## [The problem]
Recast the data below as a Markdown table with the columns Row and Line, numbering each line and leaving out blank lines. Include only the lines starting with the line that contains "Given: Click the decrease indent icon" and going on through the line that contains "[x=234, y=163]".

## [Record excerpts]
• • • • •

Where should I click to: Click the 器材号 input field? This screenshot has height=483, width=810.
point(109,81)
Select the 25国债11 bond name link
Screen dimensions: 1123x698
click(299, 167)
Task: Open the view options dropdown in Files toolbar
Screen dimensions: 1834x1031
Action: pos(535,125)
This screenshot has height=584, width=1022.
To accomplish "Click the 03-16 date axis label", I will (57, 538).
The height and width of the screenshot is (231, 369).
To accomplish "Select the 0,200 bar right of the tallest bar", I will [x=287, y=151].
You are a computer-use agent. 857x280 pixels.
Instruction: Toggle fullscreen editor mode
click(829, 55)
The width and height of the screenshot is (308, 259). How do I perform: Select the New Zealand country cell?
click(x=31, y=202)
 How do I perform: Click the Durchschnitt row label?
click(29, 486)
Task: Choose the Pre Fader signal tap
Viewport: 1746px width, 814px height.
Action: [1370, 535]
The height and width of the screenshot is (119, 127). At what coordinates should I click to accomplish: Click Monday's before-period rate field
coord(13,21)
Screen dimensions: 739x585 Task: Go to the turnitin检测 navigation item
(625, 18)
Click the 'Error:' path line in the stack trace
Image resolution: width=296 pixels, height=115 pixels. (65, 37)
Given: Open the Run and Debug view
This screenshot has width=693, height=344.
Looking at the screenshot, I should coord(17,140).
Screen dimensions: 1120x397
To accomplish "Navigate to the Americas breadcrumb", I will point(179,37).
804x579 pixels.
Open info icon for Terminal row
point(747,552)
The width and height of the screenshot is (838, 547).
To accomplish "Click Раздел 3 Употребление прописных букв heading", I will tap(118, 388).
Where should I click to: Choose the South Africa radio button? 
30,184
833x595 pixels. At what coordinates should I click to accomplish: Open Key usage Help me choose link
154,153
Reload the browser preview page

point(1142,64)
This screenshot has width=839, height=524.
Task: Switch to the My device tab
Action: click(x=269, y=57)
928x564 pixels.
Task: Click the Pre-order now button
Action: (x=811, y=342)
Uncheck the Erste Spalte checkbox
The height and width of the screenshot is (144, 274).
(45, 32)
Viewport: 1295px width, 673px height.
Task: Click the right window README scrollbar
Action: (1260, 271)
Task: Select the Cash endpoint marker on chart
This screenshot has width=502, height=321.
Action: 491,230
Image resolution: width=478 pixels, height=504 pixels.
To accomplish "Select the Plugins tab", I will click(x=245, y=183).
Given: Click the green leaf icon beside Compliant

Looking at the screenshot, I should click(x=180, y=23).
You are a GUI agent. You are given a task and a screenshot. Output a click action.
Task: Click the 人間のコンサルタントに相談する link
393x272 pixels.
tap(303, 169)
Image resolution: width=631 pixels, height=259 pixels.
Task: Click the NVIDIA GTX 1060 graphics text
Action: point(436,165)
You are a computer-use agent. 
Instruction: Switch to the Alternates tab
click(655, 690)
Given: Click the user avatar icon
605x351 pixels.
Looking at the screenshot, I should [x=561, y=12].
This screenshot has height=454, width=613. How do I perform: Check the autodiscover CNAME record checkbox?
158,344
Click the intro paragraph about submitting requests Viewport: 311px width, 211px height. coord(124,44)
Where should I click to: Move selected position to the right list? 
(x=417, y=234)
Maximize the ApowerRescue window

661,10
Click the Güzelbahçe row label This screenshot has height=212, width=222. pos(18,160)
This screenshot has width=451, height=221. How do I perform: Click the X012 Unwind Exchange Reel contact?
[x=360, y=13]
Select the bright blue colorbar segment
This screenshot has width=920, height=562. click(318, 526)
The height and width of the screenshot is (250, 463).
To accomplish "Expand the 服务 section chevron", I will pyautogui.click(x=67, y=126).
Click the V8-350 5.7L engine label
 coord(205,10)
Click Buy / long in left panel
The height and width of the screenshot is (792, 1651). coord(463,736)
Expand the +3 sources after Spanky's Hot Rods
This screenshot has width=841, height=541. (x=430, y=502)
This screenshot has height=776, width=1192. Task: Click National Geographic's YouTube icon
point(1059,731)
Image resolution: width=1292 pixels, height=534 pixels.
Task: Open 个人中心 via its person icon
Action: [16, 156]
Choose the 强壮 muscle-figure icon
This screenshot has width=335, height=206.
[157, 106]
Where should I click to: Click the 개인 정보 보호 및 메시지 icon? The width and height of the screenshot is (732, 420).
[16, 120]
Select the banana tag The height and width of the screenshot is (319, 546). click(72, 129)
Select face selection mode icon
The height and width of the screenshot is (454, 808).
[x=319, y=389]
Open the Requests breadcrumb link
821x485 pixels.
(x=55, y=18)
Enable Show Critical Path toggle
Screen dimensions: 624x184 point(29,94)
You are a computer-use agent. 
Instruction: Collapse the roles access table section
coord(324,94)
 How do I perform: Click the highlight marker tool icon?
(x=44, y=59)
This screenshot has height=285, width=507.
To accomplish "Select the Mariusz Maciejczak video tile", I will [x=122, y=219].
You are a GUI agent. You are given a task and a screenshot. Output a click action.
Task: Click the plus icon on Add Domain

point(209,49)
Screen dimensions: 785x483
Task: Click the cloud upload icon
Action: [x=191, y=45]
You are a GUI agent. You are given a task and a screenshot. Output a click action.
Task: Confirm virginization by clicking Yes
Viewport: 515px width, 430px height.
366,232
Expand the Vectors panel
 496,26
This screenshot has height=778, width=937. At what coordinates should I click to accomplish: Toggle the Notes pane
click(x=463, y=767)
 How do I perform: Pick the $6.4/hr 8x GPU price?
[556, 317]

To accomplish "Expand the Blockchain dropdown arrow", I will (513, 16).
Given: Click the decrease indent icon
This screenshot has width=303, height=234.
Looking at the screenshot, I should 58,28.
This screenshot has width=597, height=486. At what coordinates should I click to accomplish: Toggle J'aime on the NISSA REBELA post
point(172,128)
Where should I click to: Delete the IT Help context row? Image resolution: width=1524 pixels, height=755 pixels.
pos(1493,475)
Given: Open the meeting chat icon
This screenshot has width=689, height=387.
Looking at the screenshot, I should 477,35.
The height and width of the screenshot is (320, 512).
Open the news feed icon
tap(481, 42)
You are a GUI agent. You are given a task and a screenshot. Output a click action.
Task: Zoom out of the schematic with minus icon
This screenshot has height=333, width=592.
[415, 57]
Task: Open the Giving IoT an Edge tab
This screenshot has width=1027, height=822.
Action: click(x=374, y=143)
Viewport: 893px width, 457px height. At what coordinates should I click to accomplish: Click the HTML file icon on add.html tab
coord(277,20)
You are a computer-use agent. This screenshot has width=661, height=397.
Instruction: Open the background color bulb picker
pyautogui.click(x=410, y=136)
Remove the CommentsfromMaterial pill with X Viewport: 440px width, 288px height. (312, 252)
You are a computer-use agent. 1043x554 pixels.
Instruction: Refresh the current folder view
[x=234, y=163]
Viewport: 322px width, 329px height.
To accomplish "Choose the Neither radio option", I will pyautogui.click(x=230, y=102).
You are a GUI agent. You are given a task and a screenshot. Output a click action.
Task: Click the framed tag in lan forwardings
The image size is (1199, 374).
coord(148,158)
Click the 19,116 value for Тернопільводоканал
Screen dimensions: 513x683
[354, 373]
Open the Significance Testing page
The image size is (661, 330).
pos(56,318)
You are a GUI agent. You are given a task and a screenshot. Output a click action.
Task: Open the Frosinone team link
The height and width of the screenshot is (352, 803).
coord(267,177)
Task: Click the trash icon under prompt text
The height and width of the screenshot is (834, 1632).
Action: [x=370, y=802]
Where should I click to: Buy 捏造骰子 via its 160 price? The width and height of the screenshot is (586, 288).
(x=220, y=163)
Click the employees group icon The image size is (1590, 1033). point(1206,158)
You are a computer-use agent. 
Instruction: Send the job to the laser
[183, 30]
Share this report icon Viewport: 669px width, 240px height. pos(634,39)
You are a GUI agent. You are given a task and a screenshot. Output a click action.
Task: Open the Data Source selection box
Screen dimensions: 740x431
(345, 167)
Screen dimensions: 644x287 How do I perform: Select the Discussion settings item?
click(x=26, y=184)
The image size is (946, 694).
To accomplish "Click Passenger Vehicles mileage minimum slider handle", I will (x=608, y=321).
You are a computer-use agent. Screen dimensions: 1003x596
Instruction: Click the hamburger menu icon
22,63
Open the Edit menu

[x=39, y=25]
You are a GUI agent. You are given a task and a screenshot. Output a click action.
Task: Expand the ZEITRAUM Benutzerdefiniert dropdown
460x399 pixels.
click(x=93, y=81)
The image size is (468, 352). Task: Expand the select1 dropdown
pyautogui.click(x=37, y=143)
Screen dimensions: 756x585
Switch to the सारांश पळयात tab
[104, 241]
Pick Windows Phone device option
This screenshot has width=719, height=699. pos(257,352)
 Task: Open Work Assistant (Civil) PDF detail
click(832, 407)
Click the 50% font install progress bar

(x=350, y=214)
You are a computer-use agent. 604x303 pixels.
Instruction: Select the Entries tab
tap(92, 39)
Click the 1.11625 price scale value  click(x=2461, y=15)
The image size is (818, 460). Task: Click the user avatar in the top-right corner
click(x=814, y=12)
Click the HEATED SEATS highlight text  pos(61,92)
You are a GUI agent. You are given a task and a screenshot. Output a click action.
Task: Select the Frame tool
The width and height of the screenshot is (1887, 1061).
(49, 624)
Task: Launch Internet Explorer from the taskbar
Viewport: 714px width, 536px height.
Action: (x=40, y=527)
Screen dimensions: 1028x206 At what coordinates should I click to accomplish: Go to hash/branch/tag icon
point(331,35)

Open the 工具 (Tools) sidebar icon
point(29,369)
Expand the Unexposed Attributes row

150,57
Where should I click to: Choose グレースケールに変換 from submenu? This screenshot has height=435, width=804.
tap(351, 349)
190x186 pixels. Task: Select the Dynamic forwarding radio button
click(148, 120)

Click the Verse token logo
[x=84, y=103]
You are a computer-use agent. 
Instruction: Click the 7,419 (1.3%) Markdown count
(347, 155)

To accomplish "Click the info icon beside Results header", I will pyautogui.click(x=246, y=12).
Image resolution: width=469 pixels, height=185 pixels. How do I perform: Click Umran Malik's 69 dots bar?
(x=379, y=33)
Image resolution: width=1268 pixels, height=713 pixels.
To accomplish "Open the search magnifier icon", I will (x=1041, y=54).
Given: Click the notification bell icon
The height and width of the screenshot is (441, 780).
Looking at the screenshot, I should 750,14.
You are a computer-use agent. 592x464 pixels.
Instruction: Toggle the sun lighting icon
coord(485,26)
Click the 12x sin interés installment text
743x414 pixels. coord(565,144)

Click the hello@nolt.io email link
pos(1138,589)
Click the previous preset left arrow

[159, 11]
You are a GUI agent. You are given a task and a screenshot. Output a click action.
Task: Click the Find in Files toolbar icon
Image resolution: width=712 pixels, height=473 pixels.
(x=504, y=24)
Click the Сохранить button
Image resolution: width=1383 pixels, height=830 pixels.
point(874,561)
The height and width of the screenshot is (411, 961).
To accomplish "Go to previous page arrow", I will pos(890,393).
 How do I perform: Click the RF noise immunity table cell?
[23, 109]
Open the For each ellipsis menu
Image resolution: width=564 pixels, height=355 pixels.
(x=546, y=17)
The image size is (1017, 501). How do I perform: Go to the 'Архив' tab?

• • • • •

## [Result of this task]
| Row | Line |
|---|---|
| 1 | Given: Click the decrease indent icon |
| 2 | This screenshot has width=303, height=234. |
| 3 | Looking at the screenshot, I should 58,28. |
| 4 | This screenshot has width=597, height=486. At what coordinates should I click to accomplish: Toggle J'aime on the NISSA REBELA post |
| 5 | point(172,128) |
| 6 | Where should I click to: Delete the IT Help context row? Image resolution: width=1524 pixels, height=755 pixels. |
| 7 | pos(1493,475) |
| 8 | Given: Open the meeting chat icon |
| 9 | This screenshot has width=689, height=387. |
| 10 | Looking at the screenshot, I should 477,35. |
| 11 | The height and width of the screenshot is (320, 512). |
| 12 | Open the news feed icon |
| 13 | tap(481, 42) |
| 14 | You are a GUI agent. You are given a task and a screenshot. Output a click action. |
| 15 | Task: Zoom out of the schematic with minus icon |
| 16 | This screenshot has height=333, width=592. |
| 17 | [415, 57] |
| 18 | Task: Open the Giving IoT an Edge tab |
| 19 | This screenshot has width=1027, height=822. |
| 20 | Action: click(x=374, y=143) |
| 21 | Viewport: 893px width, 457px height. At what coordinates should I click to accomplish: Click the HTML file icon on add.html tab |
| 22 | coord(277,20) |
| 23 | You are a computer-use agent. This screenshot has width=661, height=397. |
| 24 | Instruction: Open the background color bulb picker |
| 25 | pyautogui.click(x=410, y=136) |
| 26 | Remove the CommentsfromMaterial pill with X Viewport: 440px width, 288px height. (312, 252) |
| 27 | You are a computer-use agent. 1043x554 pixels. |
| 28 | Instruction: Refresh the current folder view |
| 29 | [x=234, y=163] |